On 2/27/19 2:10 PM, Eric Rescorla wrote:
>
>
> On Tue, Feb 26, 2019 at 3:37 PM Jim Fenton <fen...@bluepopcorn.net
> <mailto:fen...@bluepopcorn.net>> wrote:
>
>     On 2/21/19 7:07 AM, Eric Rescorla wrote:
>     >
>     ----------------------------------------------------------------------
>     > DISCUSS:
>     >
>     ----------------------------------------------------------------------
>     >
>     > I support Benjamin's DISCUSS.
>     >
>     > To elaborate on one point a bit: it seems to me that it's harmful to
>     > security to allow the sender to unilaterally override the
>     recipient's
>     > preferences that something be encrypted.

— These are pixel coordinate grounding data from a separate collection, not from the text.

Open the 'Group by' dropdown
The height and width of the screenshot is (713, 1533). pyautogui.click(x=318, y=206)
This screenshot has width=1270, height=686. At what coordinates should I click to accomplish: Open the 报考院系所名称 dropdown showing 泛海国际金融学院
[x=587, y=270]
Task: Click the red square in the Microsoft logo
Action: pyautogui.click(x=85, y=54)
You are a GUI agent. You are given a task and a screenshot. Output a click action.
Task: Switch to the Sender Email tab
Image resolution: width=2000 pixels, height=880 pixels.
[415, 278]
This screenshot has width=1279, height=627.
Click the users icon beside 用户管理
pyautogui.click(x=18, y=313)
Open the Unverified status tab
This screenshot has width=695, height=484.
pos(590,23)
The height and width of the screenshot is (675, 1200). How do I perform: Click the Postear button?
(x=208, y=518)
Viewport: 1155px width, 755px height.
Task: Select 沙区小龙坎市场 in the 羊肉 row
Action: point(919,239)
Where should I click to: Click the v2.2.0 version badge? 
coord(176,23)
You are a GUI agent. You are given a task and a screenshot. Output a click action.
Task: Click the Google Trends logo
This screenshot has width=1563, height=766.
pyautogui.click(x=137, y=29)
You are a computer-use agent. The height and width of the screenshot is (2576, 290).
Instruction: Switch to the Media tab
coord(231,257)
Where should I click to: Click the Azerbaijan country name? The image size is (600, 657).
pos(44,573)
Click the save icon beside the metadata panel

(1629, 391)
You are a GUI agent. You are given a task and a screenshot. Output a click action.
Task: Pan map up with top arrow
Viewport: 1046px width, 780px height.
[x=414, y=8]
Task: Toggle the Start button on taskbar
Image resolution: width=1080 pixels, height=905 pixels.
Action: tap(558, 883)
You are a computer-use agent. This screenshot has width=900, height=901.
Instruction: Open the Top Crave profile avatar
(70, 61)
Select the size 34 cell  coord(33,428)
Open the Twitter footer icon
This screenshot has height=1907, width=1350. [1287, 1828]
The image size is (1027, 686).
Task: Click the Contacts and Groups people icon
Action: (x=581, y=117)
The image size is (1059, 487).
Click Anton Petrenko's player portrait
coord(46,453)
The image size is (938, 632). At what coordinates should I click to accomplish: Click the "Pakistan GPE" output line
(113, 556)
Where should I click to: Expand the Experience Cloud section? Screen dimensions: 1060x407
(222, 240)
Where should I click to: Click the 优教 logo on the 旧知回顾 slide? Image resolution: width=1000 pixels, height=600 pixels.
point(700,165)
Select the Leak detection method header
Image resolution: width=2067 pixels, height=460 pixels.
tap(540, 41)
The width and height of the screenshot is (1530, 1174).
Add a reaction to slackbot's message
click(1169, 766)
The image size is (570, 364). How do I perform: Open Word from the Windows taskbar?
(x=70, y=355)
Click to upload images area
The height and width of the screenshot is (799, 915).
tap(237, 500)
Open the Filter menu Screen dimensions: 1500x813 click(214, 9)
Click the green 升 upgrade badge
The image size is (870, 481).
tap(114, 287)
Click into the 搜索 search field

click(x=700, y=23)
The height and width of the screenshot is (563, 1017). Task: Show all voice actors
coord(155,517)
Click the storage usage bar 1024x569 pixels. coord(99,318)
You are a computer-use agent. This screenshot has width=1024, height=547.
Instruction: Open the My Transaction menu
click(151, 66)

To forestall one argument,
>     > yes, the sender knows the contents of the message, but the recipient
>     > knows their own circumstances, and they may be at particular risk
>
>
>     The general approach of REQUIRETLS is that the sender is in a good
>     position to determine the sensitivity of the message(s) they are
>     sending, because they know what the message is.
>
>
> Right, this is what I am disputing.


If I'm reading this correctly, you're concerned about the header field
(don't require TLS even if recipient domain policy says to) rather than
concerned about the REQUIRETLS SMTP extension requiring the use of TLS.
Let me know if this is incorrect.

The preferences we're talking about here (MTA-STS and DANE) are
basically advertisements saying, "if you send mail to this domain, you
should expect to use TLS when doing so." There will always be SMTP
clients that don't implement MTA-STS and DANE (and possibly even
STARTTLS) and will behave exactly as they do today. You described it
correctly as a preference; if the sender wants to emphasize delivery
over security, they can ignore that preference. That's basically what
the header field (RequireTLS: no or perhaps TLS-Required: no) does.

>
>
>     Ultimately, for the last
>     hop anyway, the recipient has the ultimate control: they can refuse to
>     accept a message unless STARTTLS has been negotiated.
>
>
> Actually, this doesn't work for two reasons:
>
> 1. There might be an active attacker.


Please elaborate on the type of active attacker you are referring to. An
impostor SMTP server? Note that either DNSSEC or MTA-STS is required in
the secure (SMTP extension) case in order to guard against forged MX
records.


> 2. Requiring TLS on the *receiver* side means that you can't talk to
> clients which don't speak TLS.


I probably should have labeled it as a non-serious idea. But if the
concern is that someone might override the domain's preferences that
messages be sent via TLS by sending a message without TLS, you can't
talk to clients that don't speak TLS, right?